▶ **DATA EXCERPTS**
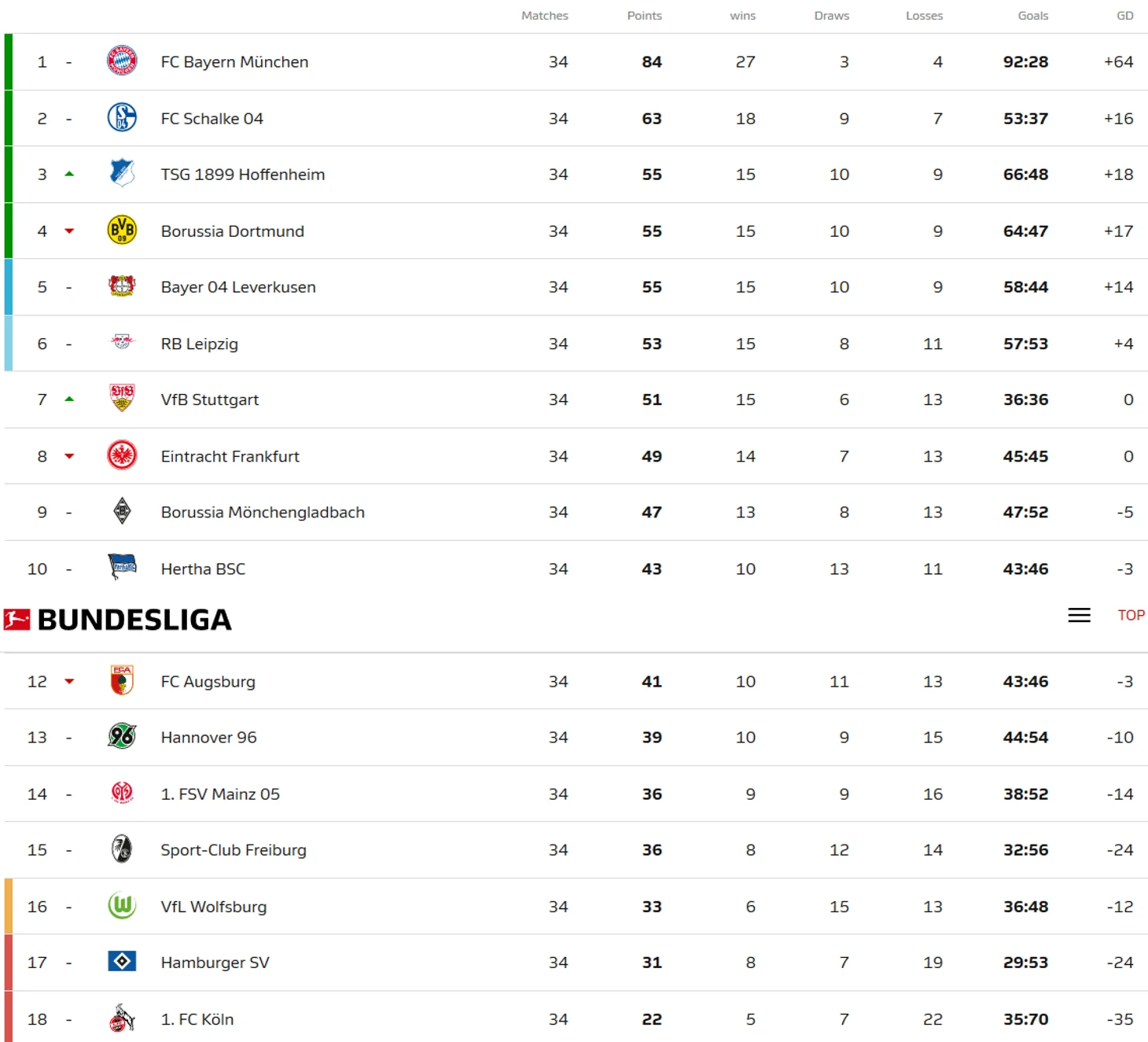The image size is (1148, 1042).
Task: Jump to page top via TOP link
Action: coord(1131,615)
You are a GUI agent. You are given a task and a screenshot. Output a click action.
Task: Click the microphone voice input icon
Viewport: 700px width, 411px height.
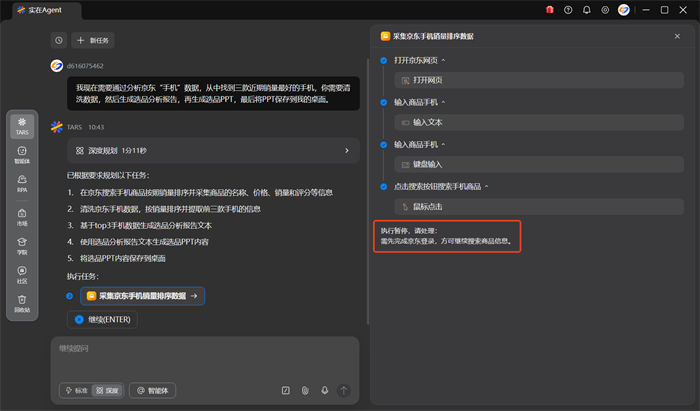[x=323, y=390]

▶ **EXERCISE REQUIREMENTS**
Without including any pictures, set down word for word every line from the one containing "You are a GUI" through the last line of the material.

▶ **RESPONSE TO THE TASK**
You are a GUI agent. You are given a task and a screenshot. Output a click action.
Task: Click the microphone voice input icon
Viewport: 700px width, 411px height.
[x=323, y=390]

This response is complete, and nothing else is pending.